▸ **Assigned task**
In the copy you make, keep each entry exactly as it is and leave out all images.

┏━━

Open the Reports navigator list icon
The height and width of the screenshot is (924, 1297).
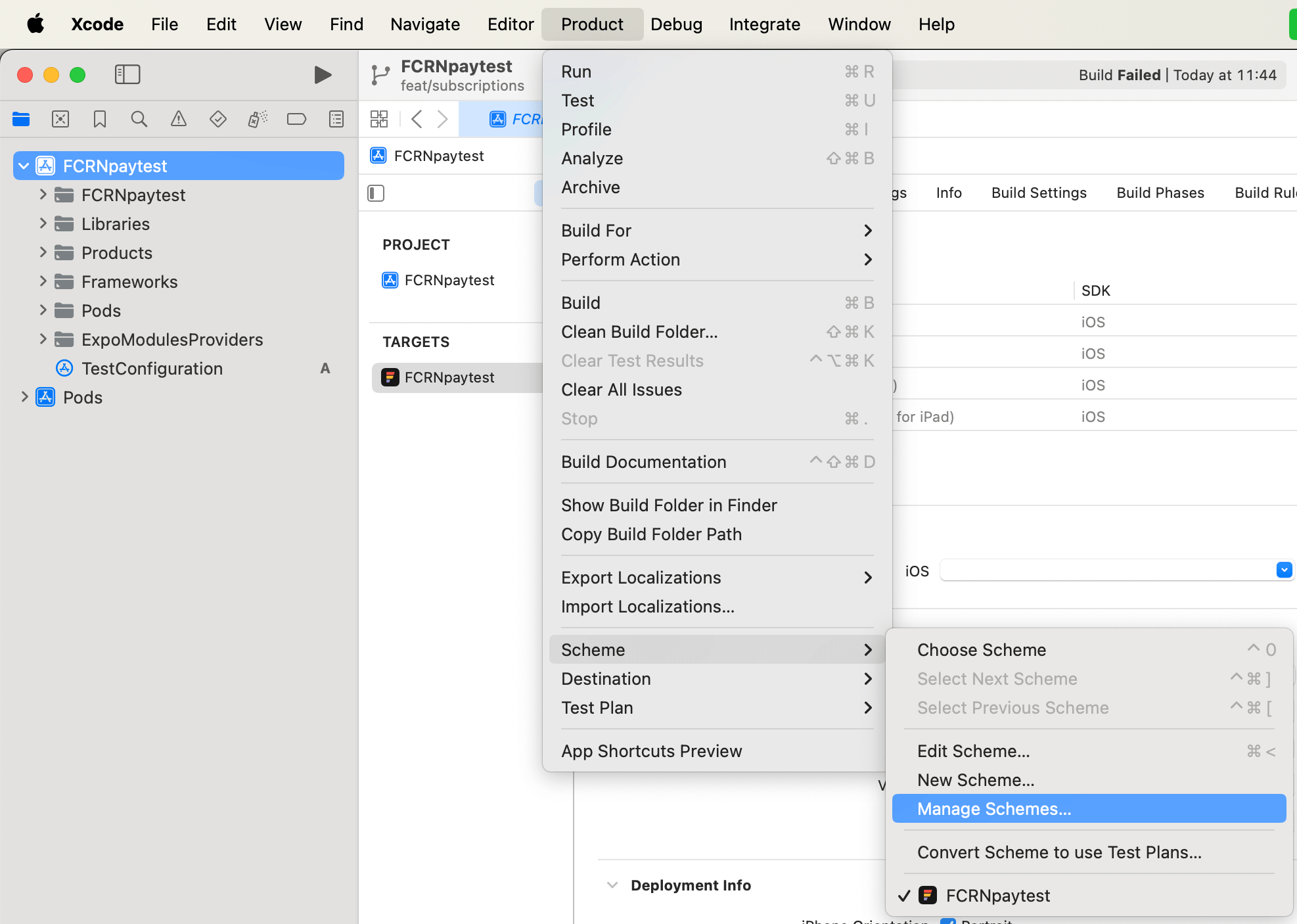pos(336,119)
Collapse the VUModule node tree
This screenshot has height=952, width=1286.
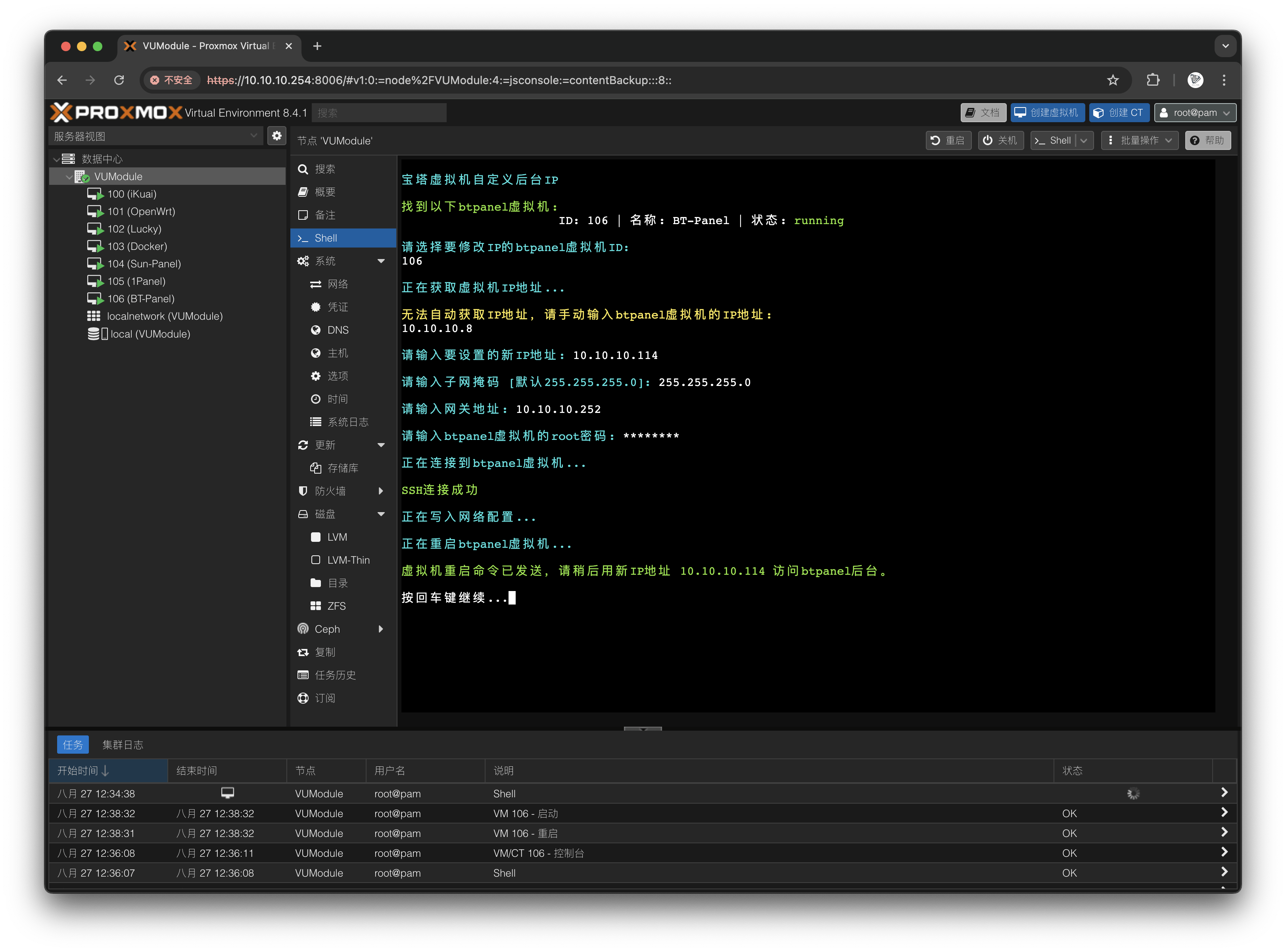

┗━━

▸ **Solution to this exercise**
Open the Reports navigator list icon
The height and width of the screenshot is (924, 1297).
pos(336,119)
Collapse the VUModule node tree
This screenshot has height=952, width=1286.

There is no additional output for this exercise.